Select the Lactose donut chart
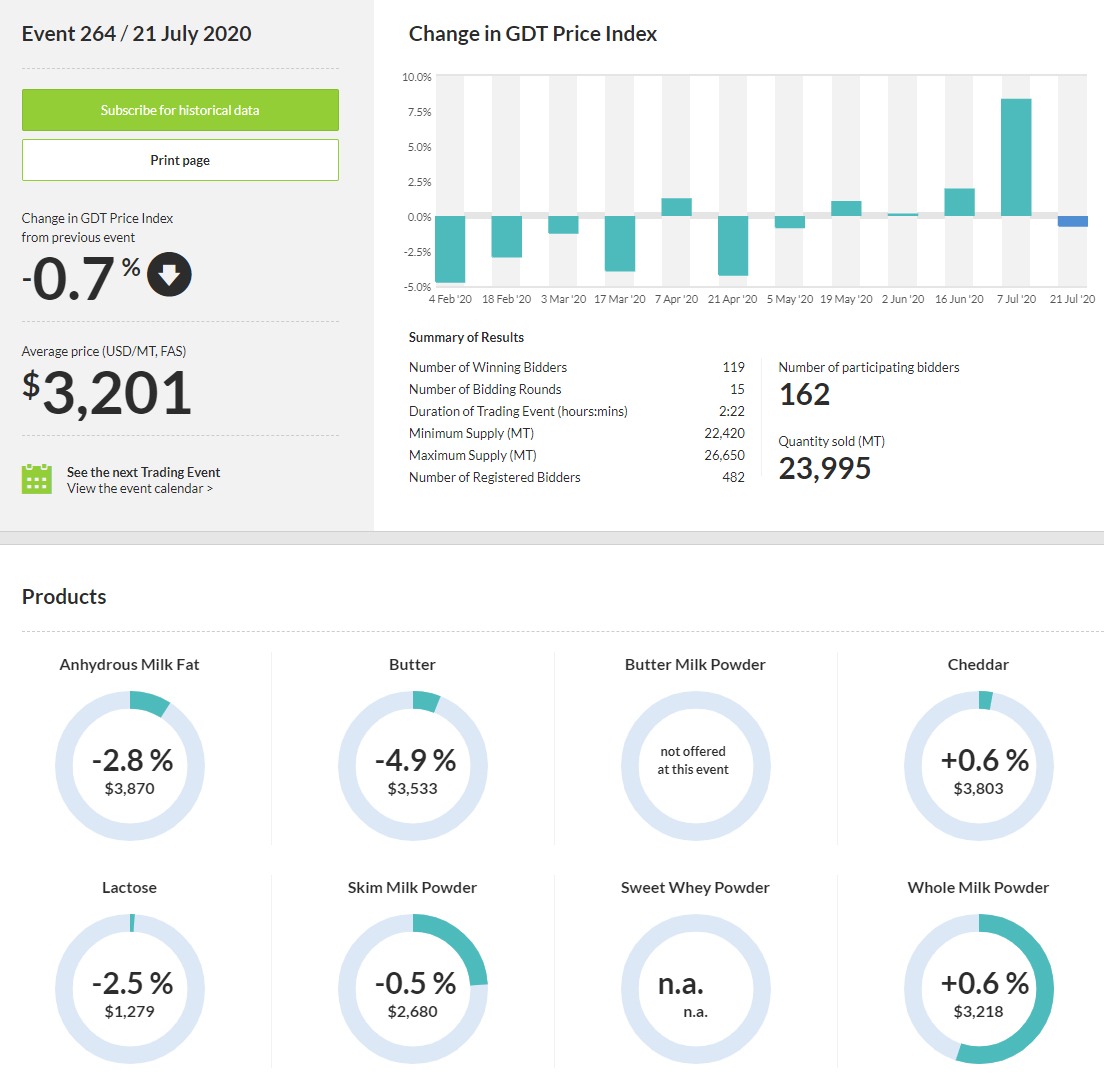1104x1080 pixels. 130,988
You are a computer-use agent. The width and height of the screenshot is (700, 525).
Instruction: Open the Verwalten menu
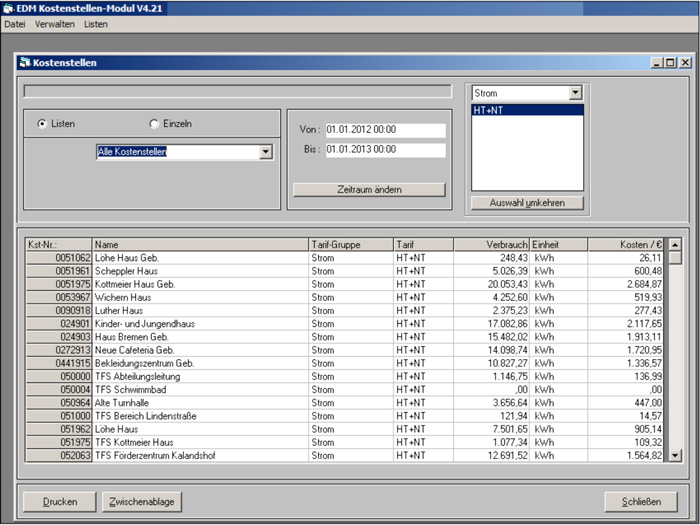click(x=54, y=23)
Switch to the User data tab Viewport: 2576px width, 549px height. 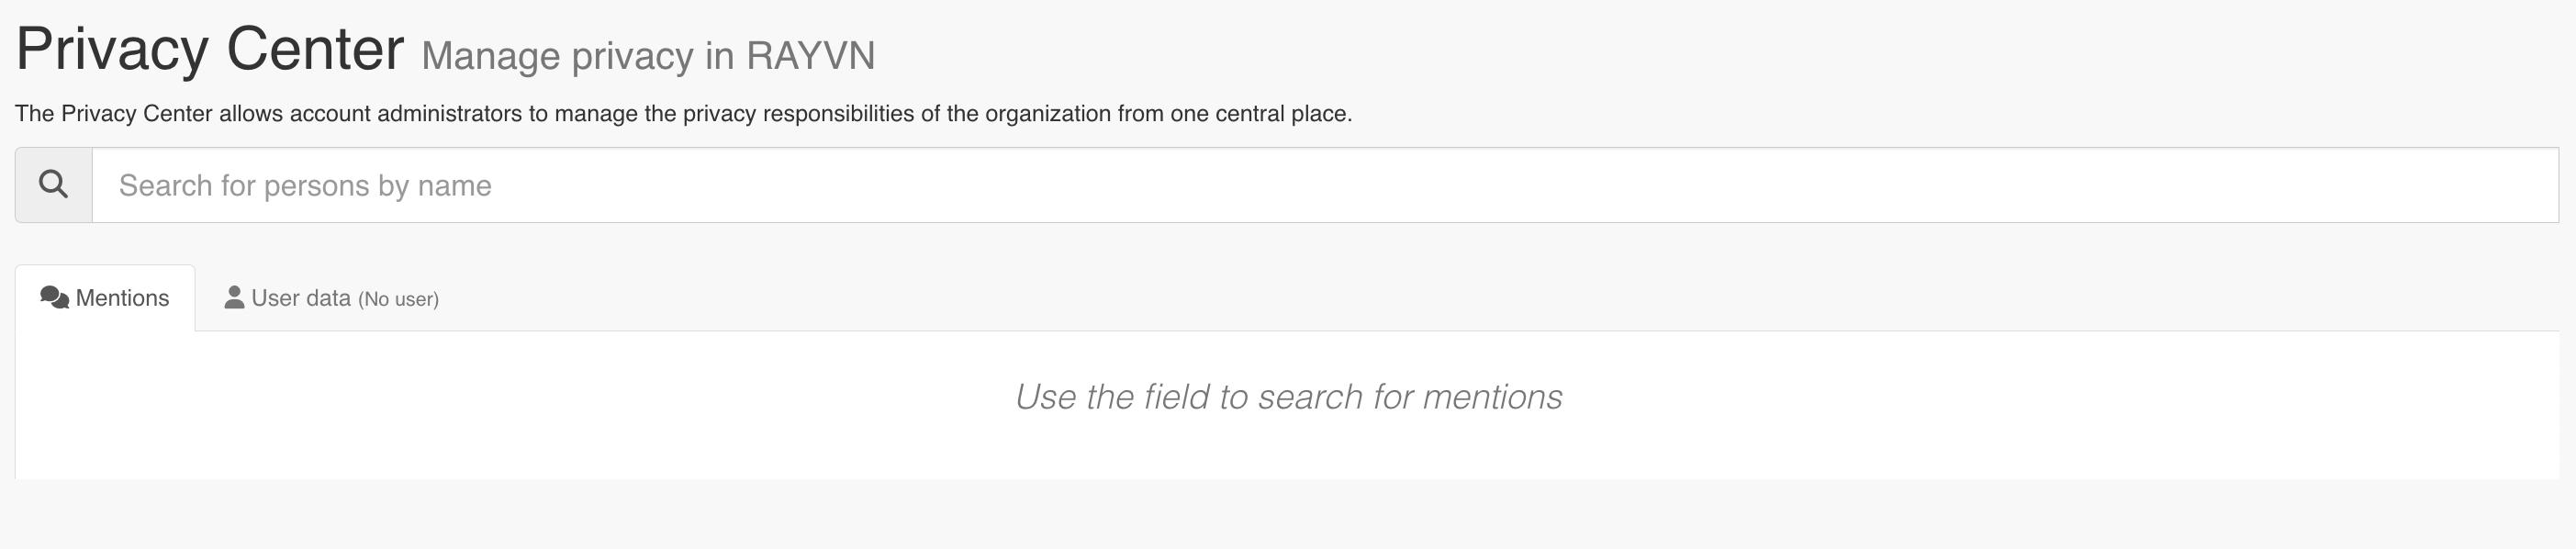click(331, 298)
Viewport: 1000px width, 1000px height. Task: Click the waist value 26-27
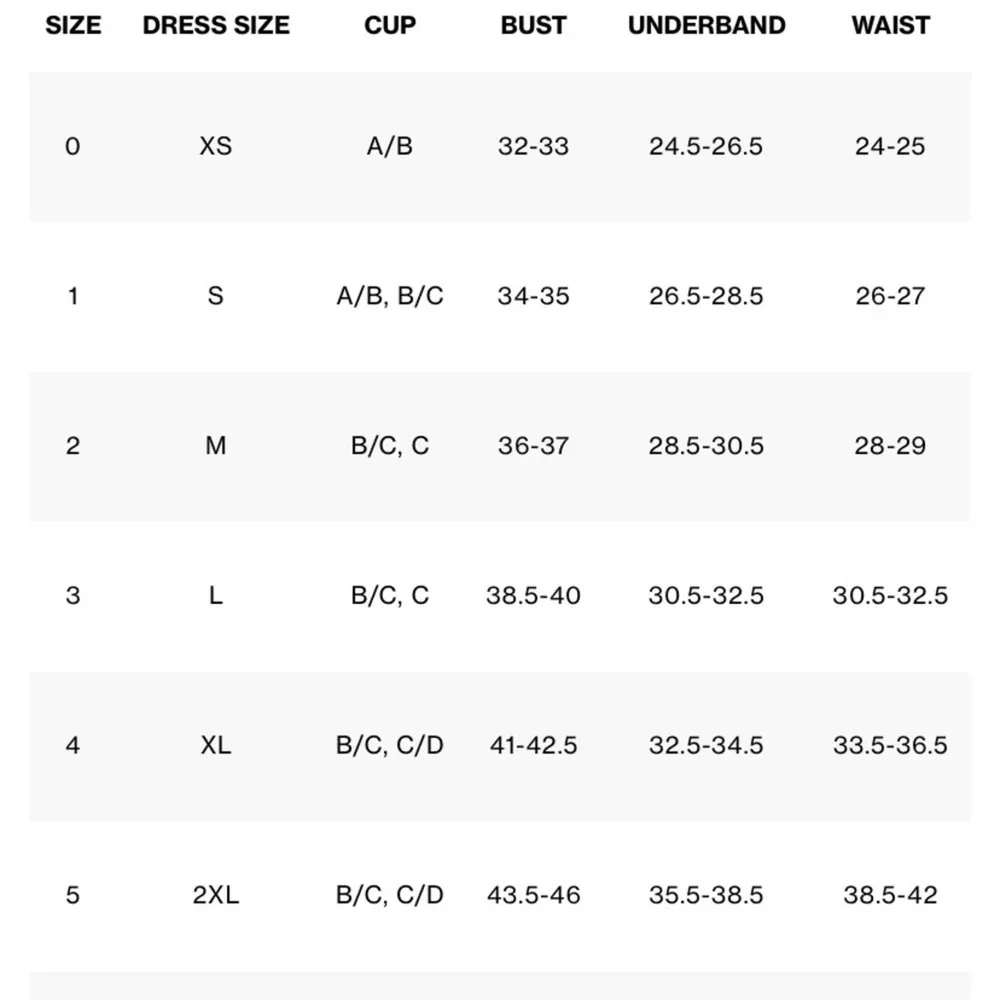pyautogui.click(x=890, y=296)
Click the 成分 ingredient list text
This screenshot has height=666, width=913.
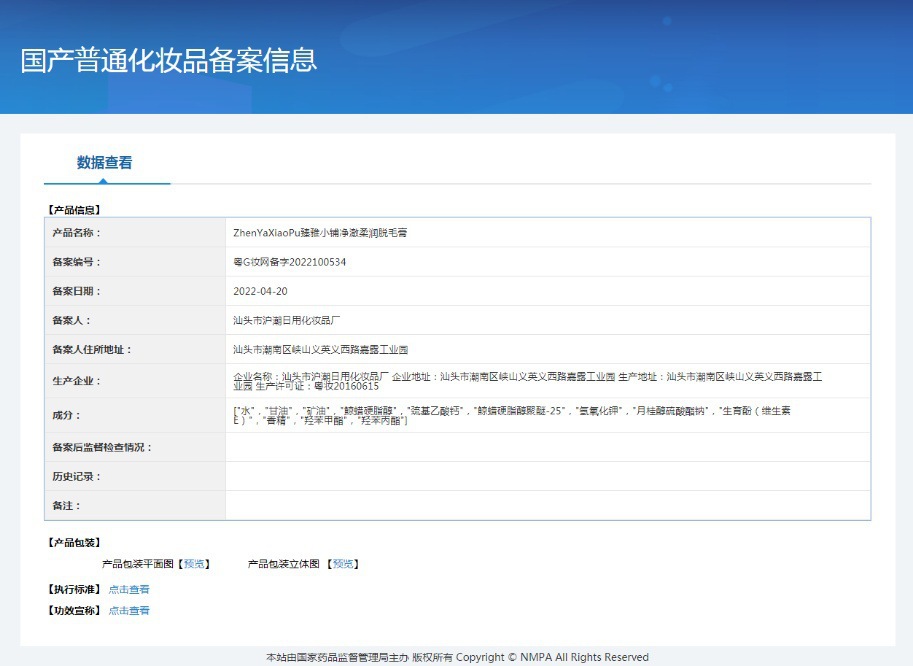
--
- _About this task_: Search the entries for the string "screenshot" and return each line where it turns up.

- _Answer_:
You are a computer-use agent. The width and height of the screenshot is (700, 525).
This screenshot has height=666, width=913.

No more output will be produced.